All’uscita dell’immersione i subacquei immancabilmente parleranno dicendo “Hai visto il pesce x?” Hai visto la conchiglia y?” E se rivolgeranno la stessa domanda agli apneisti probabilmente questi ultimi non sapranno nemmeno di cosa stanno parlando. Ma allora? Sono gli apneisti dei cretini che si sbattono tanto per andare in acqua per 2 minuti se son bravi? Oppure i subacquei sono solo degli sfigati che senza la loro tonnellata di attrezzatura non riuscirebbero nemmeno a lavarsi il viso la mattina?
La risposta è: son due cose che non ci azzeccano! State confrontando due attività in apparenza simili ma di concetto molto diverse. Un apneista non si immerge nella stessa acqua di un subacqueo anche se si trovano nello stesso punto di immersione. Ogni tuffo in apnea è un tuffo introspettivo che guarda dentro ai propri limiti e capacità, in cui ci si fonde con l’ambiente circostante con la forza di un solo respiro.

La subacquea invece offre la possibilità, attraverso tecnologie semplici ed affidabili, di esplorare profondità e luoghi inaccessibili. Ci dona un superpotere, respirare sott’acqua, che ci permette di osservare, per tempi irraggiungibili dai soli polmoni, i fondali e le creature che li abitano.
In definitiva nessuna attività è meglio dell’altra, sono due approcci differenti allo stesso elemento: l’acqua.  Entrambe possono regalare emozioni uniche, farci crescere sotto il profilo umano e, non meno importante, farci conoscere persone e luoghi nuovi.

Quale scegliere?

La scelta è puramente soggettiva. Sicuramente il consiglio migliore che ci sentiamo di dare è di provarle entrambe e poi decidere quale fa per voi. Certamente la subacquea è inizialmente più fruibile per una persona che non si è mai avvicinata al mondo subacqueo.
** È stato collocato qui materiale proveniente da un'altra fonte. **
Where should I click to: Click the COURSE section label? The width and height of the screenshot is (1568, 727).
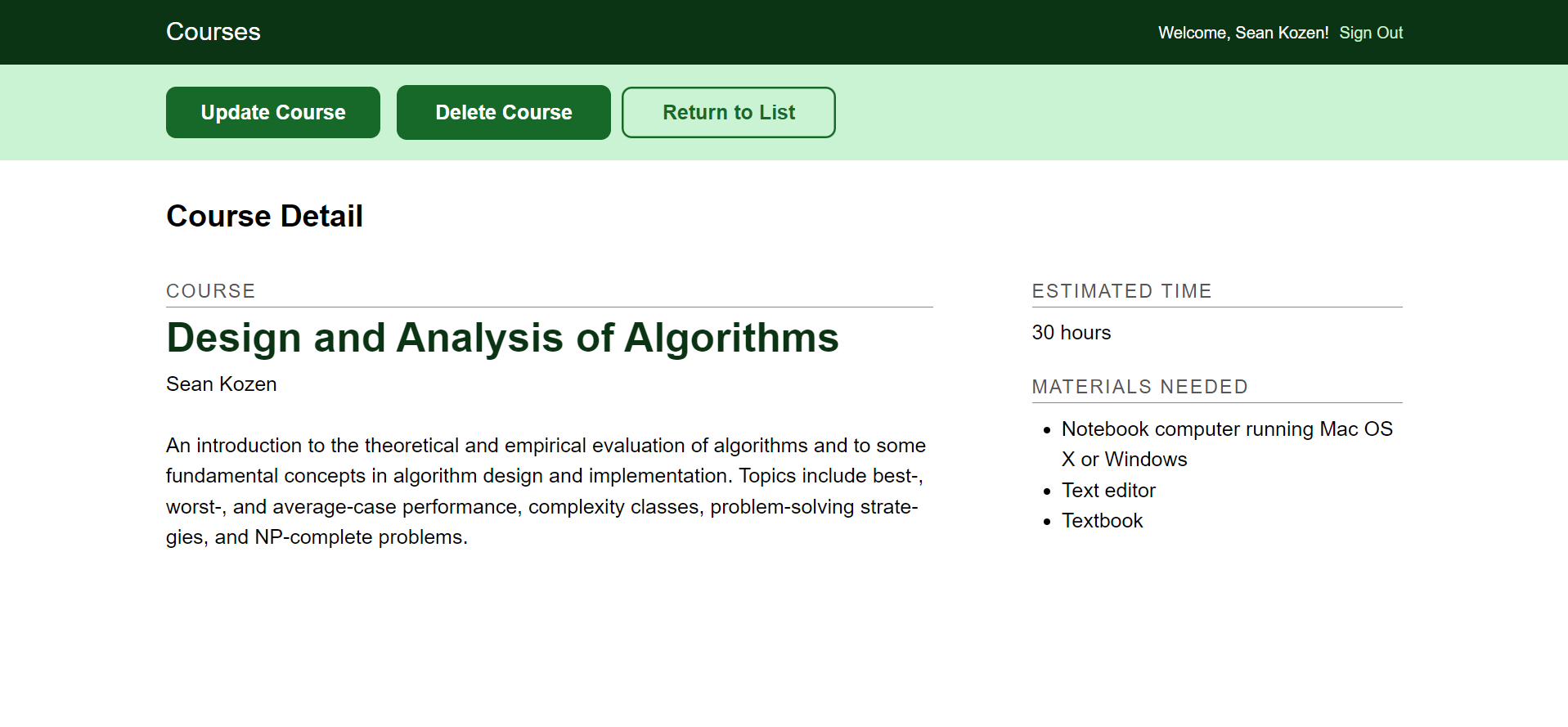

Basta pensare all’ esperienza del PADI Discover Scuda Diving che non richiede grosse abilità per fare già un’immersione a tutti gli effetti a 12m di profondità. Non è raro però avere persone che dopo un primo approccio subacqueo da “bombolaro”, acquisita confidenza con l’elemento, passino a fare immersioni in apnea per provare sensazioni diverse e nuove.